You do... good! Let me show you a slide where that 'wrigley' bit at the base is present:-

What you actually get to see is a pattern of circles and elongated circles: cross-sections of the sweat gland tube in many places as it loops back and forth, around and around! With a little care, you can even get to see which circles represent sections of duct as distinct from secretory parts of the gland.

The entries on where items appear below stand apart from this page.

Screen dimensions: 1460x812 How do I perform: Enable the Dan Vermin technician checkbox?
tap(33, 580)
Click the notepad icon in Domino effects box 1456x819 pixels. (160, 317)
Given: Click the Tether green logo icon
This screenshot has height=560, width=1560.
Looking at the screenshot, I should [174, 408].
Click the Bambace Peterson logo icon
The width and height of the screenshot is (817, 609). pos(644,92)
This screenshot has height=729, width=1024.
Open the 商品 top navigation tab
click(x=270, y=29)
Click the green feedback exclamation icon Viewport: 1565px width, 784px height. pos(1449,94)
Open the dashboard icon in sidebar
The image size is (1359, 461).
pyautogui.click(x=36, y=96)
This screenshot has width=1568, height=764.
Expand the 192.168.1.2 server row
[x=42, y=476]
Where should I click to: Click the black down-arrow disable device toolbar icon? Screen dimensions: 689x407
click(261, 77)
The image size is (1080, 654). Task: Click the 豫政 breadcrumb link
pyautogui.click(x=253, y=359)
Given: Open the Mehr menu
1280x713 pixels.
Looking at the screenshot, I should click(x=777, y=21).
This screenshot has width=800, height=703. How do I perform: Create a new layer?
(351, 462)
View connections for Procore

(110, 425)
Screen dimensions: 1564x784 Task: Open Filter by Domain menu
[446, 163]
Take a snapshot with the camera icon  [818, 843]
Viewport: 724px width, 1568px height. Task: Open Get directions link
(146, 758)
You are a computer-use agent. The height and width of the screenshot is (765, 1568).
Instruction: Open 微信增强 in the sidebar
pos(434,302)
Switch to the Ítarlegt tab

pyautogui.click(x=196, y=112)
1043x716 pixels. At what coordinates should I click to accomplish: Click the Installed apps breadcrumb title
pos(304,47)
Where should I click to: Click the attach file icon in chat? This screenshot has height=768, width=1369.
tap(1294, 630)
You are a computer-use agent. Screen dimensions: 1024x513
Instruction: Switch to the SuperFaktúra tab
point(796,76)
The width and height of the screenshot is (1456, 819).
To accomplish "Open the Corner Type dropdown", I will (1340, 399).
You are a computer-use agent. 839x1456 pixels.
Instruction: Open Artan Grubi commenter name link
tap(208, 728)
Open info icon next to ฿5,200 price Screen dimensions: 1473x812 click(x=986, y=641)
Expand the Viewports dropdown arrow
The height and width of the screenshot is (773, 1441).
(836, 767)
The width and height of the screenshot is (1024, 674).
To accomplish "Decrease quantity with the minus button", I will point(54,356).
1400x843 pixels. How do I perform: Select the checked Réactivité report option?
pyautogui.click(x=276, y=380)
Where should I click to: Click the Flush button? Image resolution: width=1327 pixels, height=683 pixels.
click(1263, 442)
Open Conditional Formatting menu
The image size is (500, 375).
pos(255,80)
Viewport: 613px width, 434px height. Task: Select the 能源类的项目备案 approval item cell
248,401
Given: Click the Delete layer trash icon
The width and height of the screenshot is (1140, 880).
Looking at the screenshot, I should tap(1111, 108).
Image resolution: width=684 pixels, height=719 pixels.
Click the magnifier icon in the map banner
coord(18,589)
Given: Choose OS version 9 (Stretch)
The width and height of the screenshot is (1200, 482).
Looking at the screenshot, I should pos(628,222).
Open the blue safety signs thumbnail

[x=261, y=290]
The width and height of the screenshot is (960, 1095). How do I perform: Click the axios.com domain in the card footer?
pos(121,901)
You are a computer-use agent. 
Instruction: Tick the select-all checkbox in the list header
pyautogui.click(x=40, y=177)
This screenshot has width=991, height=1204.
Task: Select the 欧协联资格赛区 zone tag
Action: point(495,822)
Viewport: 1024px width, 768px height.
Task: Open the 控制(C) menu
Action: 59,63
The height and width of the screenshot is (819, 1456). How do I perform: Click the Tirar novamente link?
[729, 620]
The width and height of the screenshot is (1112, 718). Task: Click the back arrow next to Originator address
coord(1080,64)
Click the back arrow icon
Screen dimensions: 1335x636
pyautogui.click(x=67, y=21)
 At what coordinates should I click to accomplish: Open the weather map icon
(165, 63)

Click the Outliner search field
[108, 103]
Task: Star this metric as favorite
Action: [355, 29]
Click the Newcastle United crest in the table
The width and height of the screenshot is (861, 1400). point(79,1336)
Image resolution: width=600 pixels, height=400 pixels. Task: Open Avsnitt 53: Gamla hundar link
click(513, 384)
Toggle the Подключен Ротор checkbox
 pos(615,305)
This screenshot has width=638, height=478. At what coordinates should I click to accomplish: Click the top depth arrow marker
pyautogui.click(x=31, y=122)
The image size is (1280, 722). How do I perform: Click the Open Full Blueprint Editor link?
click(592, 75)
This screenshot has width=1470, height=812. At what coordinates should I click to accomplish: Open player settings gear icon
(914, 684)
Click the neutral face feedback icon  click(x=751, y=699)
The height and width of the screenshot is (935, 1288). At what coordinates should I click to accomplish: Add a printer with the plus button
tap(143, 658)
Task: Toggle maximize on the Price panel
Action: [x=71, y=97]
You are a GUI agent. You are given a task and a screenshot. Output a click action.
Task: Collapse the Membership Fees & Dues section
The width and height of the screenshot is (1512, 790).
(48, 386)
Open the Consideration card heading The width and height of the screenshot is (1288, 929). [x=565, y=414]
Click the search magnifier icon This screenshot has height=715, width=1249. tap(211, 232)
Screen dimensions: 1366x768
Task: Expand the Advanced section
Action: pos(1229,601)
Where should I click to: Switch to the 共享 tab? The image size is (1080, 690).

The duct itself 'meanders' up to the skin surface. The tube gets thinner, and a section through it yields small circles (or rings) representing the duct wall. Here's another diagram (very quickly done) to demonstrate:-

After looking at this, go back up and examine the image with A and B indicating two processes. I reckon that A is not a duct because even though it 'wanders' up to the surface, it is intact: more likely to be muscle involved with erecting body hair! Item B does look like a trail of tiny circles, maybe a sweat duct, very thin, as it  approaches the skin's surface. But there is not the 'tell-tale' system of clustered circles at the end of the trail... so is it a sweat gland duct or one of many other processes just beneath the surface of the skin? I don't know either!

It's a heat wave here in the UK. A hot and humid night. I have a cooler on in in my room to keep down the heat from computers, lights, cameras, and the extraordinary weather. My body is fighting to evaporate moisture to maintain a constant temperature, as I struggle to make ready this article. If my sweat glands packed up... where would I be?! The humidity is high, the sweat remains like a thin film on my body. I am growing confused... where did I begin this page.... ah... yes: crime, diagrams, and connections!

Go back up to the very first image at the top of the page. Can you see the connection now? If so, you have taken your first step into becoming a Microscopist detective. Welcome to a whole new world!

Maurice Smith - August 1997 - "Sweating like mad!"